Hanno hanya terdiam sebentar.

"Namaku Hanno...panggil Hanno..18 tahun" ,ucap Hanno dengan cepat.

"Aku Jean dari Keluarga Berrau, 40 tahun" ,ucap Jean sambil menawarkan Hanno tangan.

Hanno mengambil tangannya.

*18 tahun...muda..* ,pikir Jean.

"Hanno ya.." ,ucap Jean sambil merasakan tangan Hanno.

*Nama yang tak pernah kudengar..* ,pikir Jean.

"Darimana asalmu?" ,bertanya Jean.

Tangannya bercampur lembut dan keras...tak berlemak..

Tangannya kurus.

Hanno dengan cepat melepaskan tangannya dari Jean.

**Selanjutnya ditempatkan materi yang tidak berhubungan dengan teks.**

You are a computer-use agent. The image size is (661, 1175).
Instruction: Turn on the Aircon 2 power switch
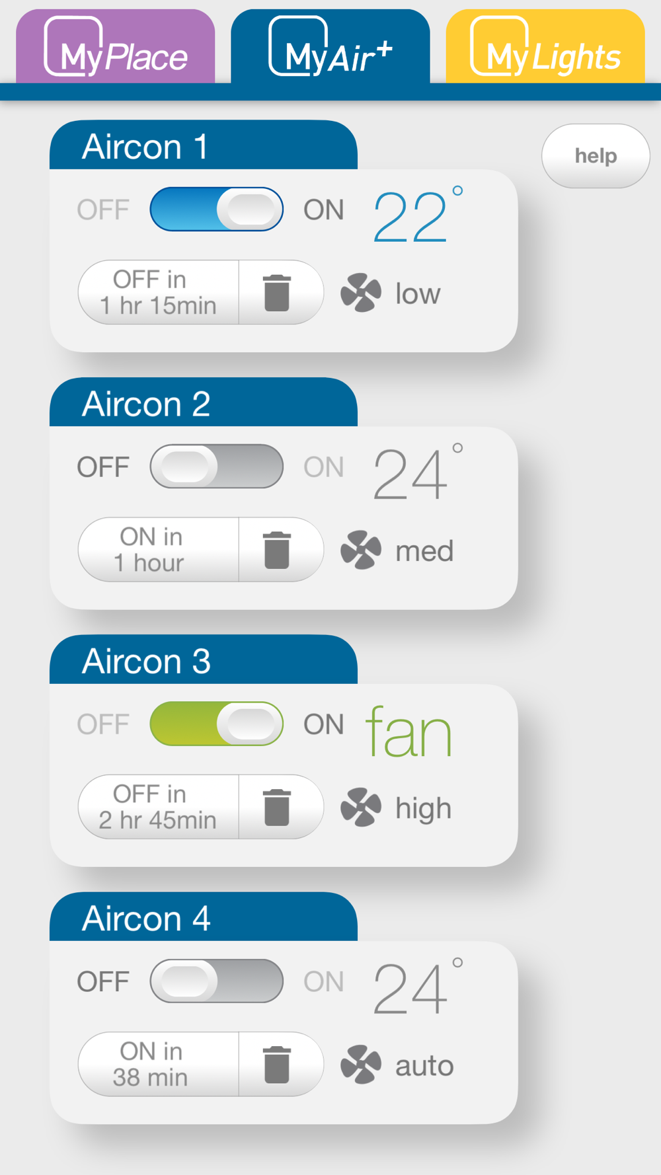click(217, 467)
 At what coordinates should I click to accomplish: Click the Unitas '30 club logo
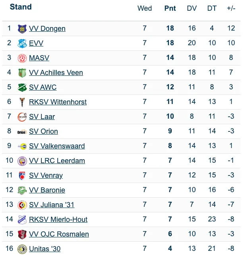22,249
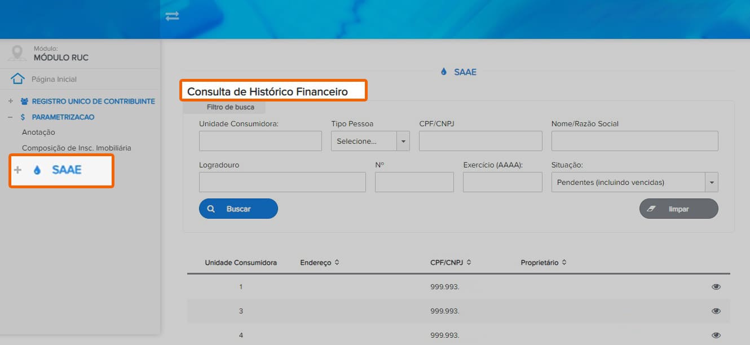
Task: Open the Situação dropdown
Action: [635, 182]
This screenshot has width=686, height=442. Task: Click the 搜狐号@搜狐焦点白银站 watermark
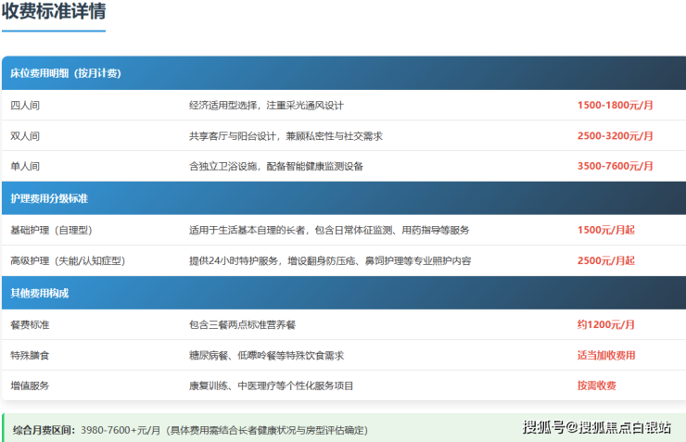click(597, 427)
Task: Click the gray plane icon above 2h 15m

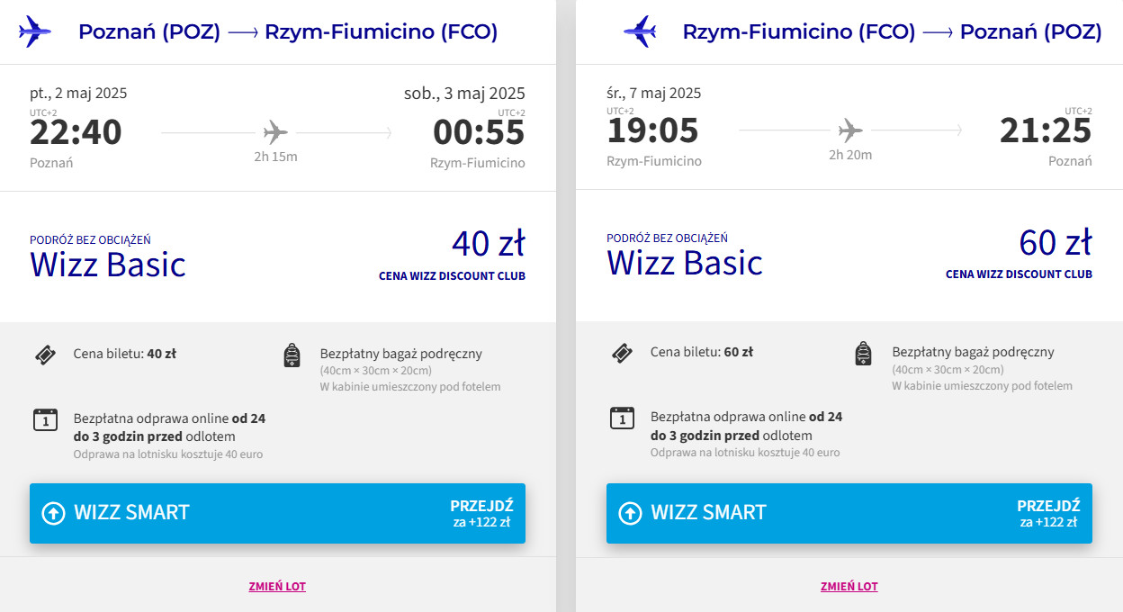Action: coord(275,133)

Kulitnya putih dan lumayan pucat...tentunya dia bukan petani, jika tidak maka setidaknya dia memiliki belang-belang bakar matahari diwajahnya.

Hanno kembali terdiam, wajahnya bagaikan tak memiliki nada senang maupun senyuman.

"Aku lupa...aku lupa semuanya..hanya nama.." ,ucap Hanno sambil kembali tenggelam dilembutnya bantal.

"Hehehe" ,cekikikan Jean, "kau makin menarik kalau begitu"

Jean kemudian mengambil lilinnya diatas laci panjang kecilnya…

*BBBAMMMM!!!*

Suara petir yang besar terdengar mengamuk diluar rumah ini.

Hujan sudah berhenti….tapi petir masih belum..

"Apa yang membuatmu terus hidup menurutmu Hanno? Jujur padaku" ,ucap Jean dengan senyuman terbentuk dibalik rambut pirangnya.

Untuk sebentar Hanno bagaikan tak membalasnya.

"Rasa takut kepada kematian" ,ucap Hanno dengan cepat dan tatapan dinginnya.

*Tatapan itu memang tak pernah berubah jika dipasang diwajah manusia* ,pikir Jean.

Jean hanya tersenyum hingga dirinya tak sadar kalau cairan lilin panas jatuh ketangannya.

"Jika kau bisa bangun, kau bisa ikut kedesa, ada sesuatu urusan yang akan kulakukan" ,balas Jean dengan senyuman sambil membuka pintu perlahan dan keluar.

Saat Jean melangkah…

Gelombang mengelilingi kepalanya..

Aura gelap muncul dimana-mana..

Sekelilingnya kembali bagaikan tenggelam disuatu kekuatan..bedanya bagaikan ada monster dengan ratusan tangan muncul dibelakangnya..

*Perasaan ini kembali...perasaan yang kurasakan saat ketegangan diruangan senat itu...ada sesuatu…* ,pikir Jean sambil tersenyum.

Ia ingin tertawa.

Dan akhirnya ia sadar kalau ia menyukai perasaan ini.